La scuola Sautrantika segue la presentazione di Asanga, ma senza accettare gli aspetti delle sue asserzioni cittamatra che non concordano con le sue opinioni.

Madhyamaka, in generale, confuta tutte queste affermazioni cittamatra. Dal momento che vogliamo analizzare specificamente il contesto della comprensione Madhyamaka-Prasangika della vacuità del sé al fine di ottenere la liberazione o l’illuminazione, dobbiamo adattare tale comprensione alle asserzioni madhyamaka sul karma.

La colpa

Per identificare l’oggetto da confutare riguardo al sé, dobbiamo analizzare come consideriamo noi stessi, “io”, l’agente del karma. Poiché karma si riferisce alla compulsività del nostro comportamento dobbiamo identificare quel fattore compulsivo e considerare se possiamo eliminarlo o meno. In questo modo avremo una visione dualistica di noi stessi come un “io” cattivo e come un “io” poliziotto; consideriamo se tale visione dualistica ci porta o meno ad avere problemi e sofferenze.

Se sentiamo che non possiamo smettere di agire compulsivamente in certi modi, allora la colpa è nostra o di fattori esterni come l’economia? Per questo, dobbiamo analizzare il ruolo del sé e il ruolo delle cause, condizioni e circostanze coinvolte nel nostro agire in modo compulsivo e nello sperimentarne i risultati.

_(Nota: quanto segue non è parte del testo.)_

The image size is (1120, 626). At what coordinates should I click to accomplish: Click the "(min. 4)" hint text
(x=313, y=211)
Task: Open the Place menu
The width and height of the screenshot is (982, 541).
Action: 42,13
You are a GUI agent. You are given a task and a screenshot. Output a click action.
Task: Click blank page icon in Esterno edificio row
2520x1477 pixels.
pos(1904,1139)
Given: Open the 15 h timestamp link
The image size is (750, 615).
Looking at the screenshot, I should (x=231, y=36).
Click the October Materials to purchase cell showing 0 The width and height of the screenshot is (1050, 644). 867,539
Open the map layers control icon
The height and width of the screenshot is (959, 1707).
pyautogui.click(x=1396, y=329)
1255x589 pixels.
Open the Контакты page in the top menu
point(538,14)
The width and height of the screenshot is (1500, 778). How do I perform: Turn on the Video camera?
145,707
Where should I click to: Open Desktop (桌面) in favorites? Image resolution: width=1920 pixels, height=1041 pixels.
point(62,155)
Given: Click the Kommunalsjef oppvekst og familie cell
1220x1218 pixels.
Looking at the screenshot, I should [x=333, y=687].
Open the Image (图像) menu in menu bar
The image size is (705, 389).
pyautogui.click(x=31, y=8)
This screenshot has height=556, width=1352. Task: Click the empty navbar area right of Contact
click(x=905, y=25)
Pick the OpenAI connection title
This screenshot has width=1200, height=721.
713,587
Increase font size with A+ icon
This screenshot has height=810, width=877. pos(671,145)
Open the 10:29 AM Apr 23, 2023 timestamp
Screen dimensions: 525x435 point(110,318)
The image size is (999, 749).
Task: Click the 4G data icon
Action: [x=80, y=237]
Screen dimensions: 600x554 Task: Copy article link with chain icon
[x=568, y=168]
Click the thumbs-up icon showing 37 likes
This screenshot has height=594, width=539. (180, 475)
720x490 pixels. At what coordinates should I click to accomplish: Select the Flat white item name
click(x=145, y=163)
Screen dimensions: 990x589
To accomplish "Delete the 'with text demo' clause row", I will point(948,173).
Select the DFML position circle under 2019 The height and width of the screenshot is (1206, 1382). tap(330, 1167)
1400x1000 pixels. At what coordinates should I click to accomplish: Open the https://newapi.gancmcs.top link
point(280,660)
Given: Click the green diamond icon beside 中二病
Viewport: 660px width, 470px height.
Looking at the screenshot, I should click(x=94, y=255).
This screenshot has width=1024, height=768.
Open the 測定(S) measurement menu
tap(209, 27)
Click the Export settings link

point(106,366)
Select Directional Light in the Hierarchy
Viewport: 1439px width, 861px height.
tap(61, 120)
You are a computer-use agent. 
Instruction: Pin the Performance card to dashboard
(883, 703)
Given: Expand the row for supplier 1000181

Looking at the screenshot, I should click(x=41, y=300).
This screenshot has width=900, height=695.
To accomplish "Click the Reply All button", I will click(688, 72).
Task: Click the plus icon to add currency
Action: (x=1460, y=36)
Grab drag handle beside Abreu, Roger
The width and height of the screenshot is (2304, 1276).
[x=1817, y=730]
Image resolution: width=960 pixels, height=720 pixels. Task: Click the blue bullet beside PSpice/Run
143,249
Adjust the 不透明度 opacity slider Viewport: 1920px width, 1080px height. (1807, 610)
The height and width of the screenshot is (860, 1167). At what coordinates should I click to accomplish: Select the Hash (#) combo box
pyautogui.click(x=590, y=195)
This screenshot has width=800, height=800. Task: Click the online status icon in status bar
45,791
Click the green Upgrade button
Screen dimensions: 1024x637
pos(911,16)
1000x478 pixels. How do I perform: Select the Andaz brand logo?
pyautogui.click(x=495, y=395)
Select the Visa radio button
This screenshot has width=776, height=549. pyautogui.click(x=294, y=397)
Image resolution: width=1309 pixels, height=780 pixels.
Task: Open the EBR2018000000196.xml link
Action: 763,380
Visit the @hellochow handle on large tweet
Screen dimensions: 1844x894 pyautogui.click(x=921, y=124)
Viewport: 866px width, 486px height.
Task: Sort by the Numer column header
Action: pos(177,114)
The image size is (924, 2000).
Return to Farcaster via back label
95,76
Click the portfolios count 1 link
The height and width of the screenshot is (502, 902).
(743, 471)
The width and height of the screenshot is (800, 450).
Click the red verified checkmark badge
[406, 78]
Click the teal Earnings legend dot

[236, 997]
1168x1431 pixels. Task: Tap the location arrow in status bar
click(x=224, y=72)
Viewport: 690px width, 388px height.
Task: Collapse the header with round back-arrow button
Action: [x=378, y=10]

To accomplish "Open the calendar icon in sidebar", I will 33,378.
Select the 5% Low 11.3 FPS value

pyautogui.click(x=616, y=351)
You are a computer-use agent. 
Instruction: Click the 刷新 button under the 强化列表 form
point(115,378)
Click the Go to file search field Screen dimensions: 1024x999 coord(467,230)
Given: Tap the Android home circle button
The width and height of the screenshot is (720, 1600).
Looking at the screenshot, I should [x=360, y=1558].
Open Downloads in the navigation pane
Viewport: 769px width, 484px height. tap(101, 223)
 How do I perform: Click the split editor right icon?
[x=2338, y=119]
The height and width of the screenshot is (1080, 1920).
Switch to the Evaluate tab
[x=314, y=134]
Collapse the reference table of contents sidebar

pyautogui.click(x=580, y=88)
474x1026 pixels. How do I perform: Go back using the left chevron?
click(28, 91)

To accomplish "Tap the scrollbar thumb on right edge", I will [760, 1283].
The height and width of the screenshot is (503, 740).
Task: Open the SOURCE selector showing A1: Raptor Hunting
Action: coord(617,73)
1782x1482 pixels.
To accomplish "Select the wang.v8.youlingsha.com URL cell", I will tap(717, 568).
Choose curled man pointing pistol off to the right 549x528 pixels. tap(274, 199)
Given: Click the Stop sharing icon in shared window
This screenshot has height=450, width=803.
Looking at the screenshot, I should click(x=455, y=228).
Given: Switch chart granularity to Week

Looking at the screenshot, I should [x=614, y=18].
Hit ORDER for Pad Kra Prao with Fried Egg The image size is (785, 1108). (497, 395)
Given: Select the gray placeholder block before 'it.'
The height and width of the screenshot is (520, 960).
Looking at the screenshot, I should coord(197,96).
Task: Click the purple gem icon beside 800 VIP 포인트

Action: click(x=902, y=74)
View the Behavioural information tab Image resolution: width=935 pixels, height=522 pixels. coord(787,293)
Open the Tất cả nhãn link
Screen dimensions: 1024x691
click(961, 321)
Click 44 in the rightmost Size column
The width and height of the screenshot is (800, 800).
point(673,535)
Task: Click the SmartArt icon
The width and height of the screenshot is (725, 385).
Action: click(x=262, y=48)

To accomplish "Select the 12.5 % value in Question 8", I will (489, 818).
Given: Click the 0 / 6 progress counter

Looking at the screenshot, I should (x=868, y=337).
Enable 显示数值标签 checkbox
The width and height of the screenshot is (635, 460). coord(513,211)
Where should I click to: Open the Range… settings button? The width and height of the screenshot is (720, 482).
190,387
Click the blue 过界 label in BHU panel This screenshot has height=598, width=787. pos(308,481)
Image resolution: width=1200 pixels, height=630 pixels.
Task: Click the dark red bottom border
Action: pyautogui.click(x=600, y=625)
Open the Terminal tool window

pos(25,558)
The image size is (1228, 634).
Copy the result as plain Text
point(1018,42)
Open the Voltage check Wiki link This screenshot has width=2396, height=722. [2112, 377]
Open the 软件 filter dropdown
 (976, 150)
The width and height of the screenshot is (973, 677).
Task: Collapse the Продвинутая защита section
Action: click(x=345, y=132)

Inoltre, colpa implica senso di colpa, il che significa (1) io sono una persona cattiva, o (2) tu sei una persona cattiva, o (3) la società è cattiva perché mi fa agire in un certo modo o perché mi fa sperimentare qualche risultato karmico. Ciò significa pensare (1) che sono stato punito per quello che ho fatto perché me lo merito, o (2) devi essere punito tu per quello che hai fatto che mi ha fatto fare quello che ho fatto, o (3) l’ordine sociale ha bisogno di essere distrutto per avermi fatto fare quello che ho fatto, come rubare o drogarmi.

Poi dobbiamo esaminare la differenza tra colpa e responsabilità in termini di karma e in termini di comprensione del “me”. Questi sono gli argomenti che dobbiamo analizzare per rispondere alla domanda: “Karma, di chi è la colpa?”.